Dans l’état actuel du calendrier, des travaux à marche forcée attendent la commission des affaires sociales pour le PLFSS. Selon la « feuille verte » de l’Assemblée nationale – l’ordre du jour des séances publiques à venir – les députés doivent achever l’examen du PLFSS le 10 novembre, avant de se prononcer le 12 novembre lors d’un vote solennel. Ce qui ne devrait donner que six jours d’intervalle avant les travaux en séance plénière des sénateurs. La commission des affaires sociales ne travaillera pas non plus dans des conditions optimales. Par rapport à l’an dernier, celle-ci a d’ores et déjà perdu deux semaines, du fait de la présentation tardive en Conseil des ministres. « Il y a un problème de qualité du travail parlementaire ! » peste un président de groupe.
La commission des finances a elle aussi lancé ses travaux tambour battant, là aussi sous la pression des horloges et d’une incertitude politique dont elle ne parvient plus à s’extraire. « Il faut recaler les auditions. Tout cela met tout le monde en tension. Et la période nous oblige à travailler dans des temps extrêmement contraints », témoigne Jean-François Husson, rapporteur général (LR) du budget.

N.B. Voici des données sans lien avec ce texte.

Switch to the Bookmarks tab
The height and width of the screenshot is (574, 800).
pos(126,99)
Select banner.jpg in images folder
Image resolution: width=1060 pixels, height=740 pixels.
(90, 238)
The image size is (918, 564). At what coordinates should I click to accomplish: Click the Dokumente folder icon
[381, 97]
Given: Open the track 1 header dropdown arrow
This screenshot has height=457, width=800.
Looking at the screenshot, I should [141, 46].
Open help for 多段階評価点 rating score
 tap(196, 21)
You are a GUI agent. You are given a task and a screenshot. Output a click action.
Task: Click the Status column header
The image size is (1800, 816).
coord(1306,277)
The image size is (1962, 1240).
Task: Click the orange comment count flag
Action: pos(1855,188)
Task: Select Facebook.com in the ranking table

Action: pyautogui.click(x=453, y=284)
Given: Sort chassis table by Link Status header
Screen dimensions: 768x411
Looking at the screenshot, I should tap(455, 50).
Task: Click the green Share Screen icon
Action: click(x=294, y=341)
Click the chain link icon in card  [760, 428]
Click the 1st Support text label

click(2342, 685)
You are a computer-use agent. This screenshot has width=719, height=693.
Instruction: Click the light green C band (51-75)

Les premiers jours de travail du nouveau ministre des Relations avec le Parlement, Laurent Panifous, ne s’annoncent pas de tout repos, avant même de pénétrer dans le chaudron bouillonnant des séances budgétaires de l’Assemblée nationale. « Cela va négocier », pressent un sénateur. « Cela peut bouger à la marge, d’une journée. Il ne peut pas y avoir de révolution », indique-t-on dans l’entourage du ministre des Relations avec le Parlement. Le délai constitutionnel de 70 jours de débats budgétaires avant la fin de l’année laisse peu de marge de manœuvre.